What’s initially so surprising about Taken is how clever it seems to be. A film directed by Pierre Morel (District B-13) and written by Luc Besson and Robert Mark Kamen (the Transporter series) doesn’t set expectations high, and yet the exposition appears to poise Taken as a sly distillation of the western action film formula.

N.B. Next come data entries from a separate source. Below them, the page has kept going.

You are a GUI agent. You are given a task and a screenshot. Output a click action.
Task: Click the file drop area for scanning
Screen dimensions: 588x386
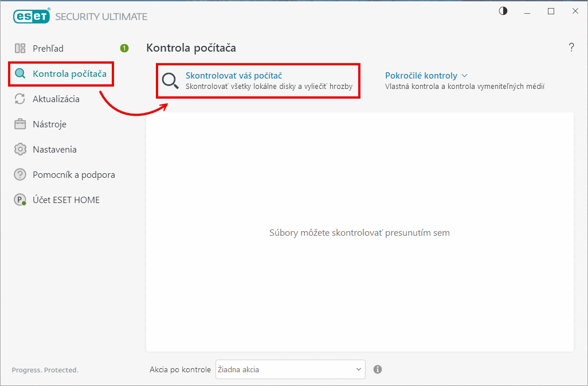(x=359, y=232)
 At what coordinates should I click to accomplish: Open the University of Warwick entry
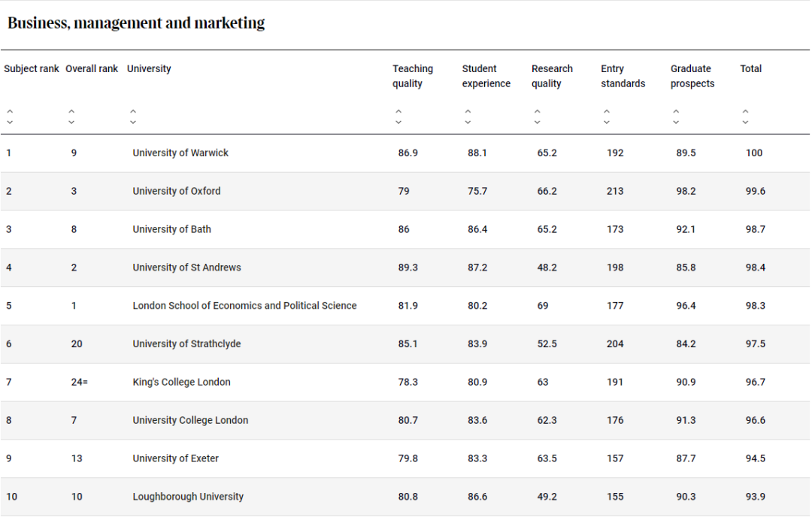click(180, 153)
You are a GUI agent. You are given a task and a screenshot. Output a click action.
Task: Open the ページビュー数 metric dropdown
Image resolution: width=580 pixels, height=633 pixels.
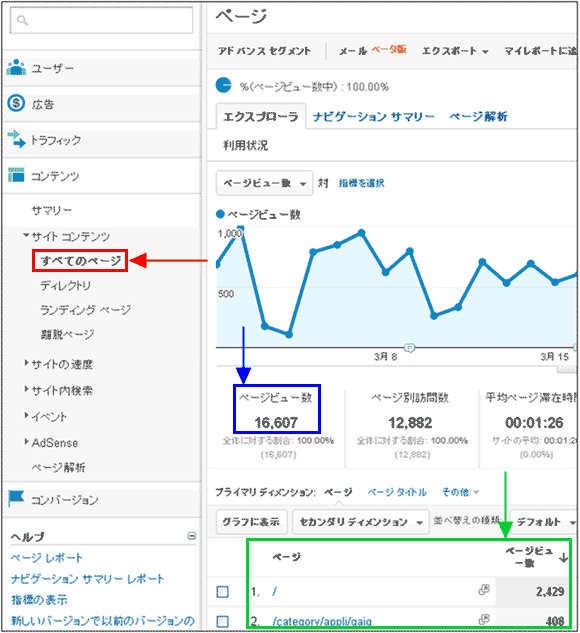tap(264, 183)
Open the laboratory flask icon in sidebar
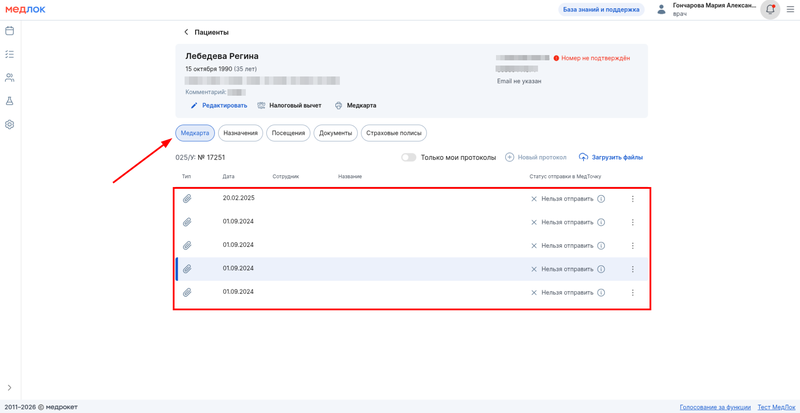Screen dimensions: 800x413 click(10, 101)
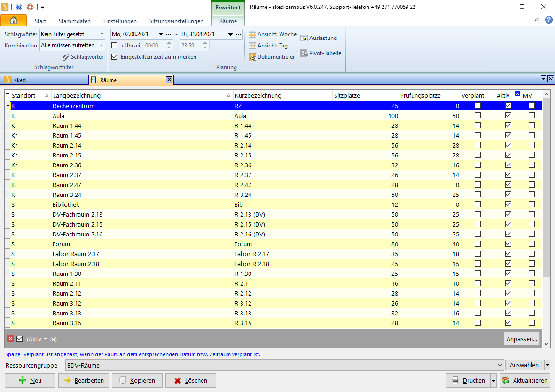This screenshot has height=392, width=555.
Task: Click the Anpassen... filter button
Action: [522, 338]
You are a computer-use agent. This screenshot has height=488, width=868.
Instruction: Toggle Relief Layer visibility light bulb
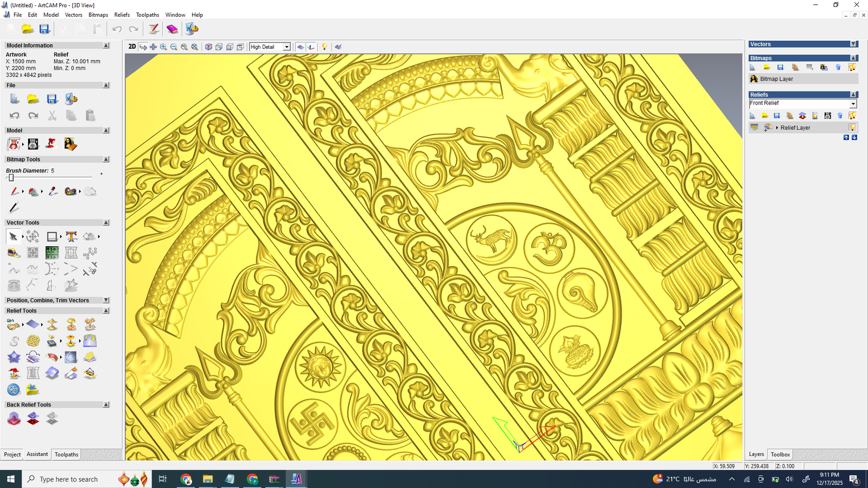click(852, 127)
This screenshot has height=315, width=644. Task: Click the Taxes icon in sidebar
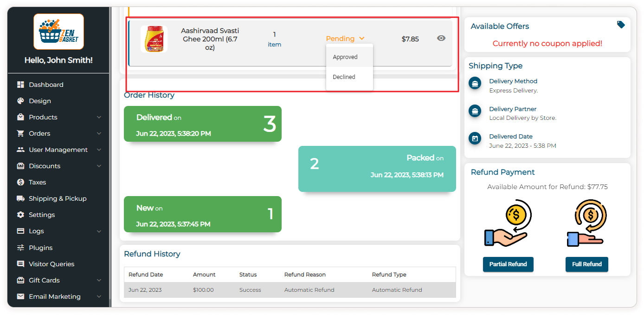[21, 182]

We have Bryan Mills (Liam Neeson), an ex “government operative” who quit killing terrorists to try and build some semblance of a relationship with his 17-year-old daughter, Kim (Maggie Grace). Bryan’s ex-wife is an ice queen, Kim’s new stepdad one-ups Bryan’s gift on Kim’s birthday, and Kim really, really wants to go to Paris if only her bio-father will sign a consent form allowing her to travel internationally without a chaperon. If it wasn’t for the general thrust of the plot being given away by text on the movie poster, the setup here would be appropriate for almost any made-for-TV family drama. So when evil Albanians kidnap Kim and Bryan starts burning Paris to the ground to find her, he isn’t doing it for his country, to save thousands of lives from nuclear Armageddon or to solidify democracy in the Middle East. He’s doing it in defense of the heterosexual family unit: that last, unshakable pillar of western society. His icy relationship with his wife and his incredibly brutal methods seem to turn his quest into an absurd joke — one that uses “the action film” as its delivery vehicle.

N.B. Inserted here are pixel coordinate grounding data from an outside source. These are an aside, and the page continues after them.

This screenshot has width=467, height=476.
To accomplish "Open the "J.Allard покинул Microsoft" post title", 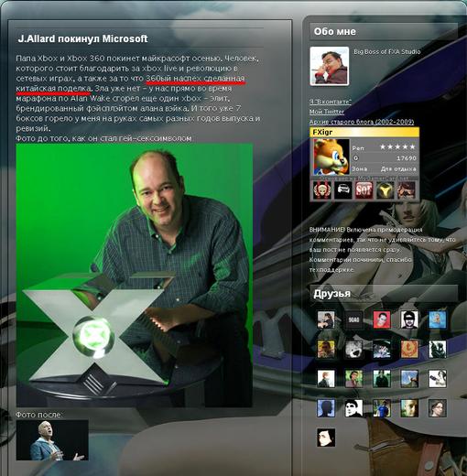I will (82, 38).
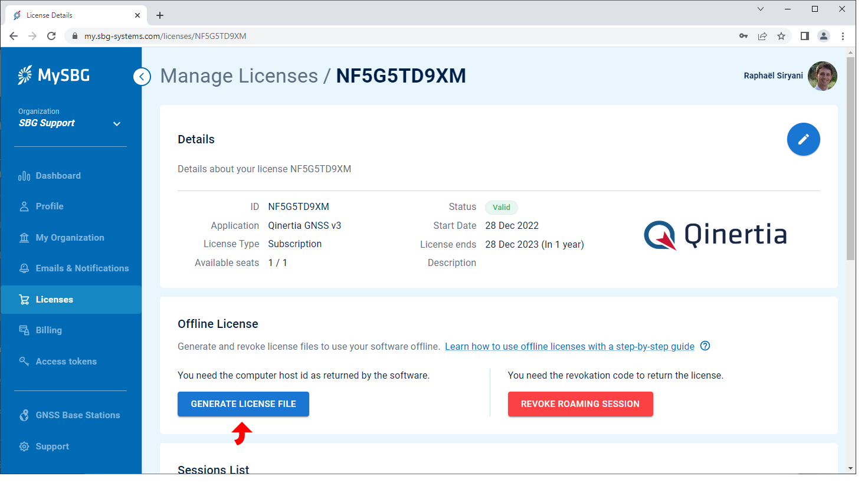The height and width of the screenshot is (486, 868).
Task: Click Raphaël Siryani's profile picture
Action: 823,75
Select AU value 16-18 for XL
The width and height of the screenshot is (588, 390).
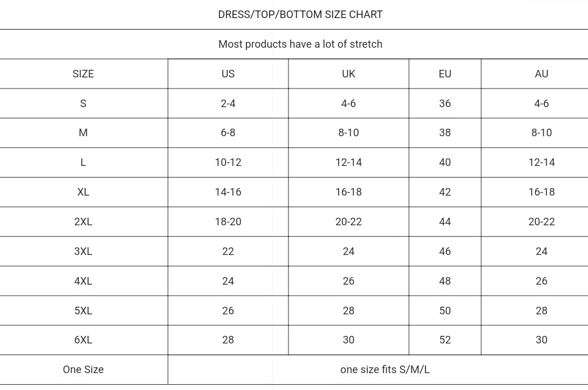(x=541, y=192)
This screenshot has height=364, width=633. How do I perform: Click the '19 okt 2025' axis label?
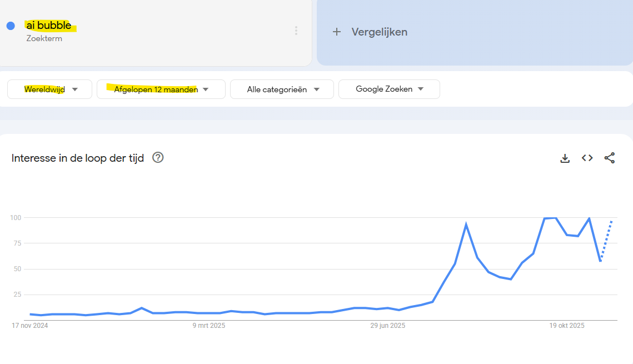(x=566, y=326)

While Leon the Professional and The Fifth Element prove that — contrary to any evidence from the past decade — cleverness isn’t outside the abilities of Besson or Kamen, Taken only flirts with a higher purpose, never fully embracing one. Any film that attempts to subvert the established truth that violence can solve any problem tends to require the failure or destruction of its protagonist, and Besson, Kamen and Morel are all far too in love with theirs to do anything of the sort. Still, how could you blame them? Neeson has enough avuncular charm to sell his tired motivation most of the time. Besson and Kamen fill his mouth with a surfeit of one-liners that would make Jack Bauer lower his eyes and weep, and Morel won’t ever let a full 10 minutes pass without having his star chop some hapless Albanian in the neck. It’s all great, great fun. Unfortunately, that’s all it is.